Watch 2 great videos on the “Macho Man”, the second one gets into his personal life (and demons) in addition to his talent and charisma.
It was a measure of his popularity that Hector sold out Madison Square Garden selling a passion play in 1986 in the form of a “Puerto Rican Civil War”, between himself, the Nuyo-Rican and Edwin Rosario, island based, one nationality, two cultural concepts at odds. Hector won, but a left-hook hurt him seriously for the first time. It was from that moment that he became a safety first fighter.
But he had the skills to rely on that alone. He stayed undefeated until 1991 when Greg Haugen outpointed him. Ironically, though Camacho later used Florida and Arizona as future training bases, New York was what he was identified with forever.

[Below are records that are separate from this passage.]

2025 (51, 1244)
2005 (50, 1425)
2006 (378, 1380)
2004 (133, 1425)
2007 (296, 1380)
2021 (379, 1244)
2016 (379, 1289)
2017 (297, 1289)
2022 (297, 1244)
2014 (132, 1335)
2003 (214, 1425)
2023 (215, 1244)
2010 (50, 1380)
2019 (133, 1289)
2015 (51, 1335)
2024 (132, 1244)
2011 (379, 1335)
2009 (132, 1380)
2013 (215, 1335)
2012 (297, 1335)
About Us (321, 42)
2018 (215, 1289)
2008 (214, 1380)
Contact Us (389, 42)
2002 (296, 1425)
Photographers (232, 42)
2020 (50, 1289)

He scored his biggest name wins over past-their-prime fighters like Ray Mancini (WBO 140 pound crown) and added two wins over Roberto Duran and a spectacular stoppage of a returning Sugar Ray Leonard.
He remained relevant in the 2000’s but lost to Julio Cesar Chavez, Felix Trinidad, and Oscar De La Hoya, though holding his own early in all these fights. Though his time on earth ended suddenly, with the recent death of Muhammad Ali, it would be important to note that Hector Camacho did not suffer any boxer in history when it came to flamboyancy, personality, or ring greatness. His Hall of Fame credentials point loudly to this, and forever in boxing history lore.